GIVEN DATA |
::::
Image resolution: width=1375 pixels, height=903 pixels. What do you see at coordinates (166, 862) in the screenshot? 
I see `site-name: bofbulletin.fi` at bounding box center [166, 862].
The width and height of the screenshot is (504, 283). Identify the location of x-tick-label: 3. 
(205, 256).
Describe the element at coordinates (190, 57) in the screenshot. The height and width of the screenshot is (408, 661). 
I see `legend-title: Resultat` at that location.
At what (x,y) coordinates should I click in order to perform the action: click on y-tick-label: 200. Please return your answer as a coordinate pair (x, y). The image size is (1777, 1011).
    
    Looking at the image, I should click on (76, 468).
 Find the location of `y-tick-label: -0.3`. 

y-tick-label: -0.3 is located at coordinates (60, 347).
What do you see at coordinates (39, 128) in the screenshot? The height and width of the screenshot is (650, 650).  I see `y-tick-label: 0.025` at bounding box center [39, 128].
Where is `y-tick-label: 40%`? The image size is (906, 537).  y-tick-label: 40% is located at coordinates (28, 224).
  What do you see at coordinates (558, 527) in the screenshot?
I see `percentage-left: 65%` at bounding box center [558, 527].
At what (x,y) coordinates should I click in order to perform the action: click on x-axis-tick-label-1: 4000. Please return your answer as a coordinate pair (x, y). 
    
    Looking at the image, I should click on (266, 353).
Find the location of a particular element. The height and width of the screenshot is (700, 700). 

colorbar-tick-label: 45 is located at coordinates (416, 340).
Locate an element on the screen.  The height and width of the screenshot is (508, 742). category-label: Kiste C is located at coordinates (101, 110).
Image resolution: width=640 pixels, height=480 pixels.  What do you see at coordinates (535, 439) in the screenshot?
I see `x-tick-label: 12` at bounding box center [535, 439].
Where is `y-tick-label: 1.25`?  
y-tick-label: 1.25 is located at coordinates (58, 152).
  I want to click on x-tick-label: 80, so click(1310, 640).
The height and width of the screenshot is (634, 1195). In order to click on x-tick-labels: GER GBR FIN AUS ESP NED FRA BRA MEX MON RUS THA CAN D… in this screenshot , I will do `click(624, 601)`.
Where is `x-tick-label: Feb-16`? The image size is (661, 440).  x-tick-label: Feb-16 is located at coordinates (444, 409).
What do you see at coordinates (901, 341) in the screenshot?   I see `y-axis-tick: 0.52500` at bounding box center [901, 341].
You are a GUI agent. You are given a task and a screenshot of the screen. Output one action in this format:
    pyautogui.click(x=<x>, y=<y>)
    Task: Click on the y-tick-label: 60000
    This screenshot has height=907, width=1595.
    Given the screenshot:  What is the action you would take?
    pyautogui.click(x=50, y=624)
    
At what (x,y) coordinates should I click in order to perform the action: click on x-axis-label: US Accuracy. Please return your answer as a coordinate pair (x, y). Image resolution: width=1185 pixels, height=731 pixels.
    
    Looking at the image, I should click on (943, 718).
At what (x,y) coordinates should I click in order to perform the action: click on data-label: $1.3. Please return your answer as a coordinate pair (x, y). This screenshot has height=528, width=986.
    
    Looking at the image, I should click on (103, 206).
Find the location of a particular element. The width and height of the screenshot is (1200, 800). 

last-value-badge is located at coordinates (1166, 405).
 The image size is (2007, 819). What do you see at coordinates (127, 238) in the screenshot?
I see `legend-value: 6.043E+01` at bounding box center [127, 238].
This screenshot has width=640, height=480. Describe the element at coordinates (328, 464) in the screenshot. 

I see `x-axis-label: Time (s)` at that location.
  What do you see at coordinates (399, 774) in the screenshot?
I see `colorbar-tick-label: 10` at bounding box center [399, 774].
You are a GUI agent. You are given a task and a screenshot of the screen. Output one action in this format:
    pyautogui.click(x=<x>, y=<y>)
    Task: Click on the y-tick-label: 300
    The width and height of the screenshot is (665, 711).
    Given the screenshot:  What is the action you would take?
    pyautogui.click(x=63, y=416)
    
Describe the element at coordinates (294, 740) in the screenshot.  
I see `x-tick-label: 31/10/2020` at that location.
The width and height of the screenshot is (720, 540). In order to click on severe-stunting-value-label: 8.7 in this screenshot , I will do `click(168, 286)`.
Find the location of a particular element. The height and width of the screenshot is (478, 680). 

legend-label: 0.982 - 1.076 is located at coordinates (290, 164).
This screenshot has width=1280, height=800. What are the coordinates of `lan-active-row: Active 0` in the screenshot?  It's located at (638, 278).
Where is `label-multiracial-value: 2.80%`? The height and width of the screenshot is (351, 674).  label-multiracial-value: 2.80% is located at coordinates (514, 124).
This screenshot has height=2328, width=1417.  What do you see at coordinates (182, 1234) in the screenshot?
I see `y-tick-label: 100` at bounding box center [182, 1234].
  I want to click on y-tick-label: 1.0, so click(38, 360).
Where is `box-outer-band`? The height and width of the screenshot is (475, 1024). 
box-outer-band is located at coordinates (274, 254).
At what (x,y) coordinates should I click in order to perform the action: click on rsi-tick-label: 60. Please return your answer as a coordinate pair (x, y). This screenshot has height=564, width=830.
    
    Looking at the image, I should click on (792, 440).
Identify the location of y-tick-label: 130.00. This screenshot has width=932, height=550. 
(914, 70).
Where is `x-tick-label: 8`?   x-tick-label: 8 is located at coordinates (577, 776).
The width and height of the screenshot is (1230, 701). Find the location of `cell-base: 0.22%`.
::::
WORK TASK | Find every line in the data that contains the word "Describe" and copy each one. Match case exactly.

EXPECTED ANSWER |
Describe the element at coordinates (190, 57) in the screenshot. The height and width of the screenshot is (408, 661). 
This screenshot has width=640, height=480. Describe the element at coordinates (328, 464) in the screenshot. 
Describe the element at coordinates (294, 740) in the screenshot.  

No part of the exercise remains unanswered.